**Instructions for the task:**
Extend the passage on linear versus branched navigation in e-learning courses, picking up after its last sentence; the data that comes after it is not part of this passage.

This is the number one question I get from rapid e-learning developers. As I ask clarifying questions, I usually get something to this effect, “I don’t want click-and-read courses. Instead, I want to use more branching.”

To me this reveals some confusion about designing e-learning courses. In this post, we’ll explore if branches are really the magic solution to keep your learners engaged.

The Rapid E-Learning Blog: example of linear and branched navigation

Linear Navigation vs. Branched Navigation

When people say “click-and-read,” what they usually mean is linear, back and forward navigation. This form of navigation is typical of a lot of e-learning. Unfortunately, what’s also typical of linear e-learning is screen after screen of bullet points. I think people (incorrectly) assume that linear navigation and bullet-point e-learning are one and the same. That is why people complain about “click-and-read” courses.

When they talk about “branches,” what they usually mean is a course with more interactive decision-making. The learner is presented with some choices and then gets feedback specific to those choices. There are usually less bullet point screens in this approach, primarily because of the use of different screen layouts to facilitate the buttons for branching.

**Stored data:**

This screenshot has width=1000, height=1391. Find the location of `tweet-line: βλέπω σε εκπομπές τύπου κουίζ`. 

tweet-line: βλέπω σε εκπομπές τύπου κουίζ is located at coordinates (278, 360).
==
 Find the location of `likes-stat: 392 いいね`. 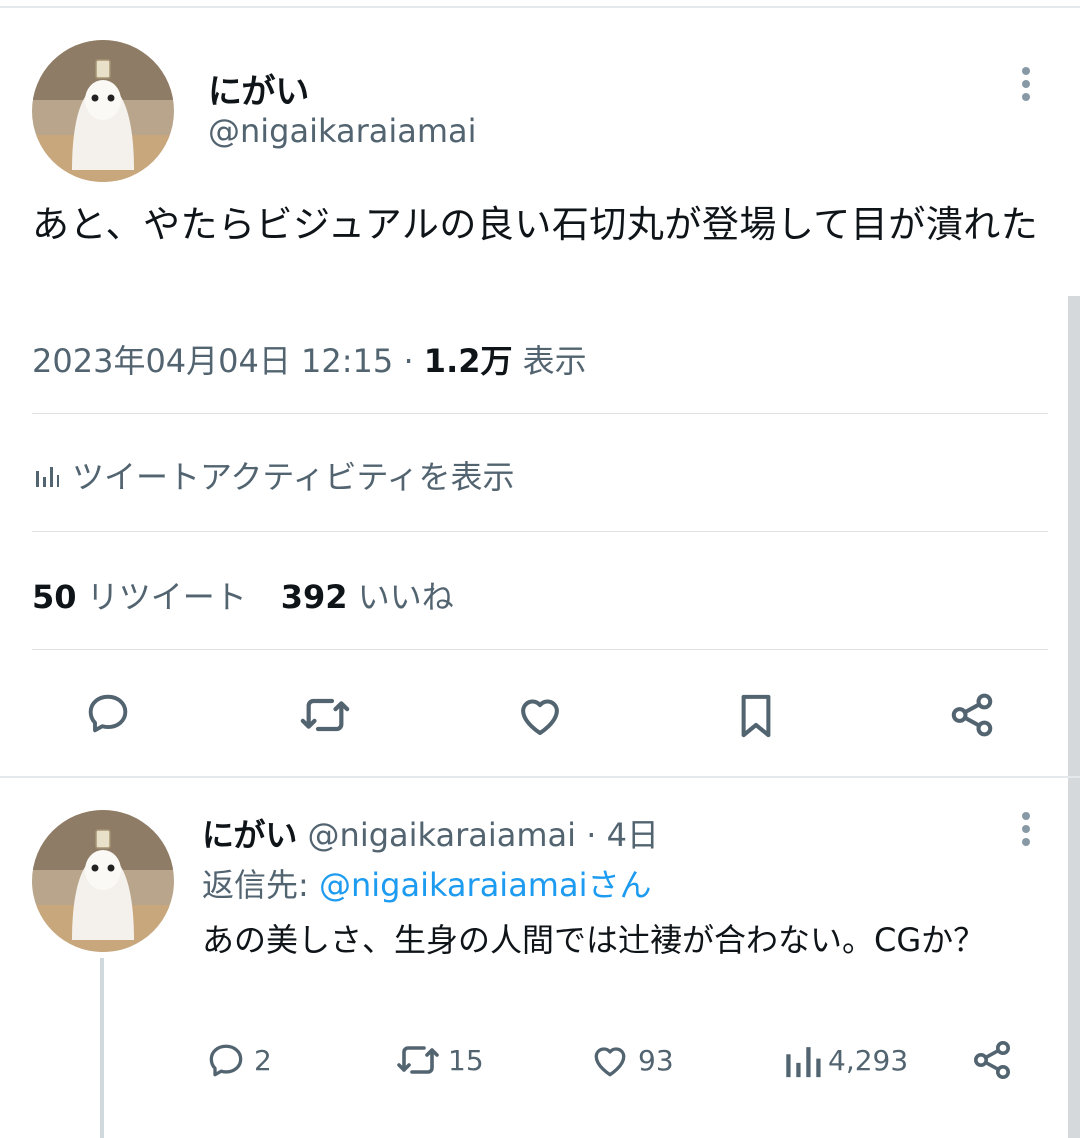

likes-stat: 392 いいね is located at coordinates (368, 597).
--
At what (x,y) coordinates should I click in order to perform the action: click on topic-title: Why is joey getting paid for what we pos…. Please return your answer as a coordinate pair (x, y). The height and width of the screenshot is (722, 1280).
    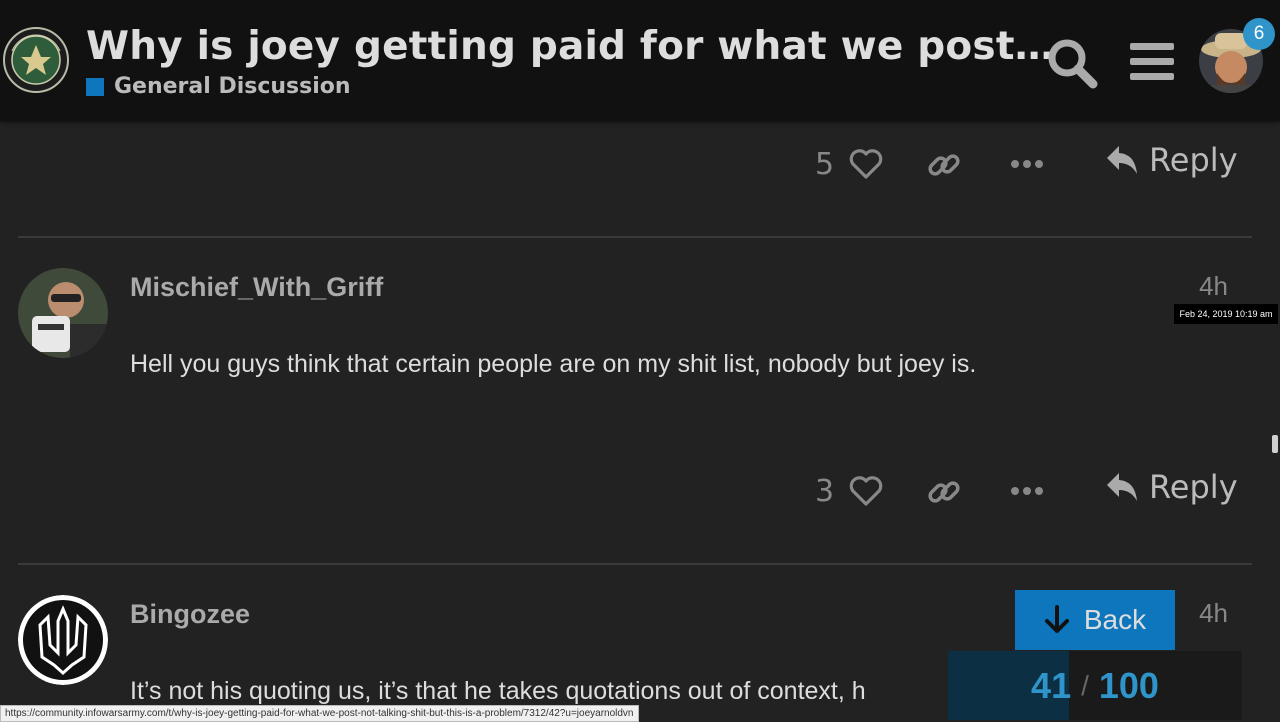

**Answer section:**
Thus, it might appear that linear courses are boring and e-learning courses that use branches are engaging. However, whether you use a linear or branched navigation, it’s really the same experience to the user. The user clicks something then views some content. They really don’t know (or care) if they’ve been branched somewhere else or whether the next screen was just next in the sequence.

So the type of navigation alone does not make for an engaging course. If you want your courses to be engaging don’t think your main focus needs to be on choosing between linear and branched navigation.

Instead, focus more on creating content that’s relevant to the learner’s world. The next section will show you how.

Create E-Learning for the Real World

How a person learns is more complex than just sitting them in front of a computer screen and taking an e-learning course. E-learning is just part of the learning process.

People take a course and then they go back to their daily routine, which involves doing tasks and interacting with others. Whatever they learned in the course is augmented by these other activities. If you design your course with this in mind, you’ll create courses that are effective. Here are five methods to get you started.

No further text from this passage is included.